I processi produttivi sono automatizzati ovunque; si “globalizzano” e avanzano i robot e le catene produttive a controllo digitale. Nei settori industriali e nei servizi.
I governi europei ammettono a denti stretti che il ciclo economico è decisamente negativo; una “stagnazione” (e deflazione) che può durare anni.

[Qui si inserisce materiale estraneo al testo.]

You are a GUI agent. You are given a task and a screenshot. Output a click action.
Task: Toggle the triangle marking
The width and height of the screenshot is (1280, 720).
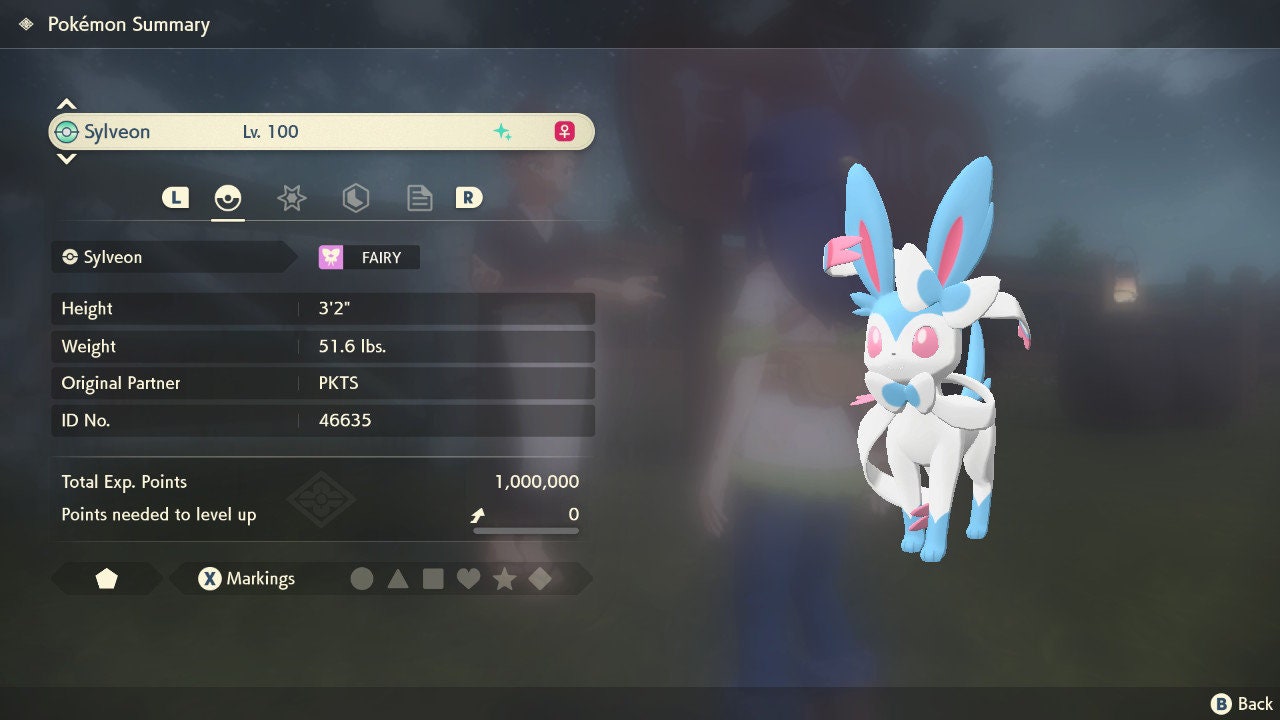398,578
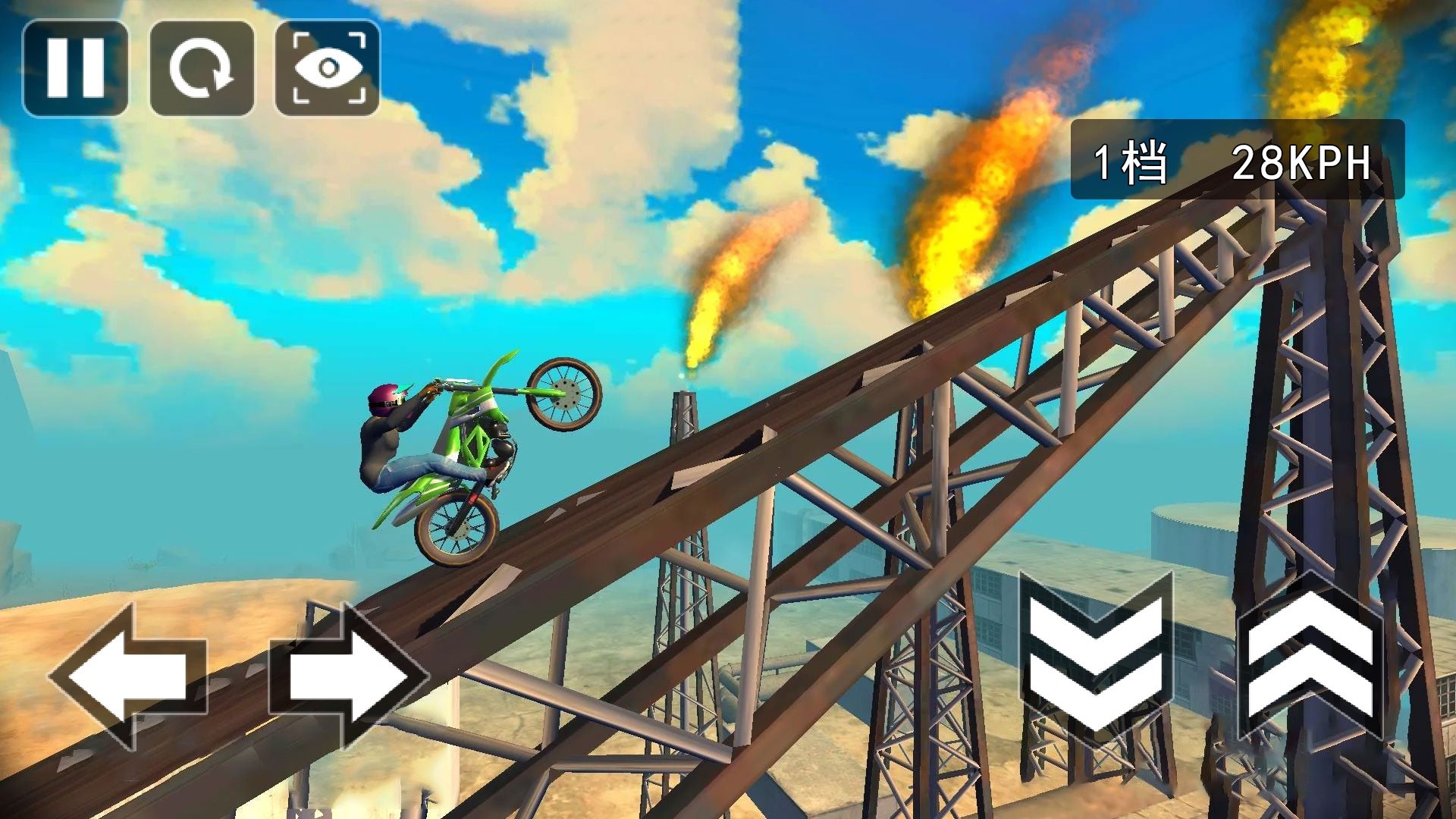Pause the game
Screen dimensions: 1456x819
[x=75, y=68]
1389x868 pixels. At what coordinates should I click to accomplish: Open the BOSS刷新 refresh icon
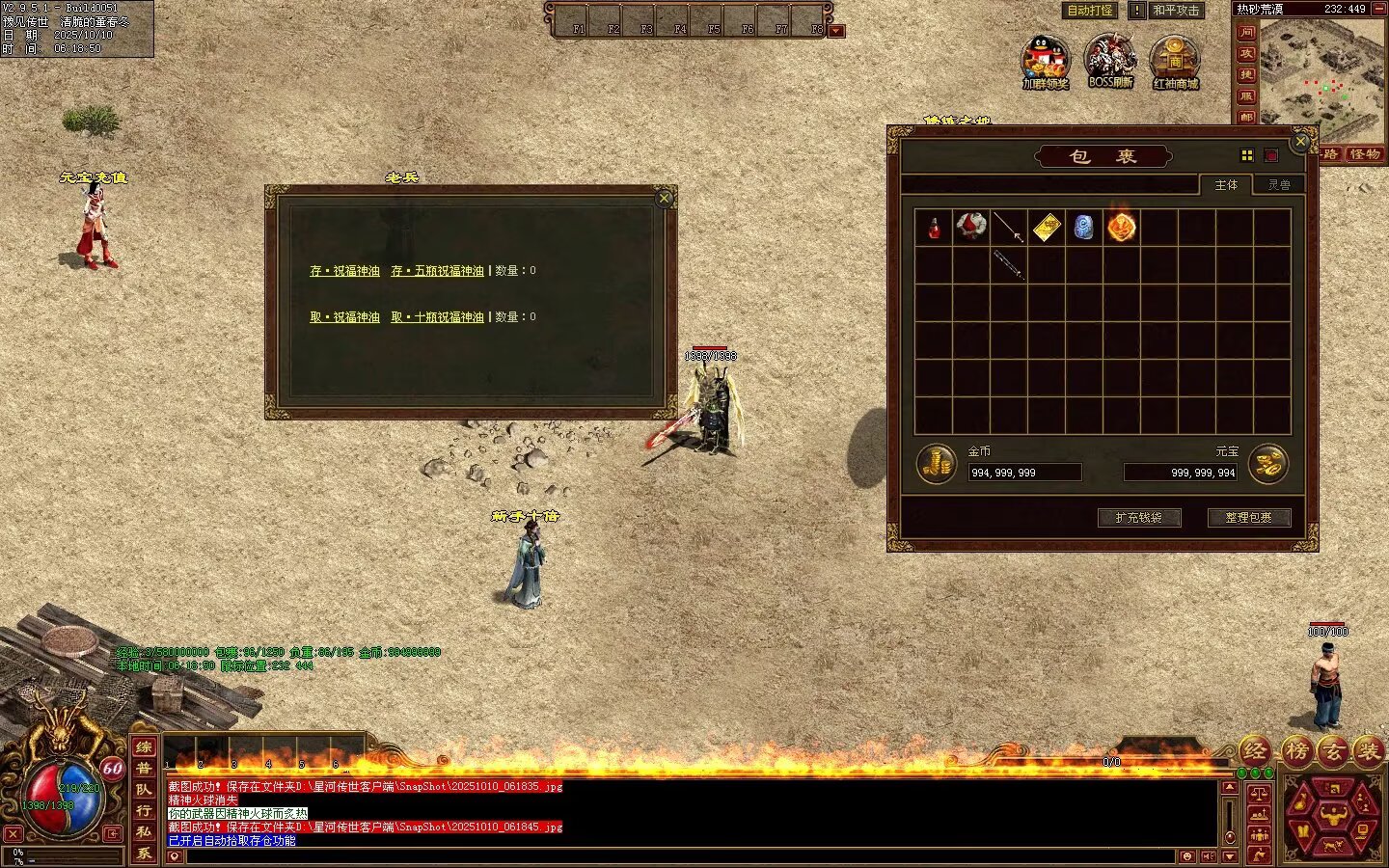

Il problema non è più l’offerta bensì la domanda di merci: una crisi, a questo punto “più lunga e profonda di quella del 1929”. Gli strumenti per superarla appaiono in partenza ferri vecchi e arrugginiti, mentre il capitale si dispera di fronte al declino dei prezzi delle merci e del corso delle azioni.
In Italia, col Pil che si mantiene attorno allo zero, la nostrana classe dirigente si tinge di nazional-populismo in salsa rosa: si toglie giacca e cravatta e si inventa manovre correttive che durano lo spazio di una settimana. Si dissolvono i miraggi di “coerenti” politiche industriali; le riforme della Pubblica Amministrazione si riducono a continui tagli di dipendenti. Poi – ma possibile che queste “logiche” demenziali siano accettate con totale sottomissione? – si piange sulla scarsa domanda di mercato e s’invocano, ancora, “nuove politiche industriali, trasferimenti tecnologici, innovazioni organizzative e del lavoro, investimenti per l’economia digitale”, ecc. Così si “contrasterebbe” la crisi, nel più assoluto rispetto delle partite doppie, del dare-avere ragionieristico senza del quale il capitalismo muore. Ed è con siffatte turlupinature che si cerca di annebbiare ulteriormente una coscienza di classe che (seppure ancora latitante…) potrebbe vedere, anche inaspettatamente, la luce e ridare la carica al risveglio del proletariato.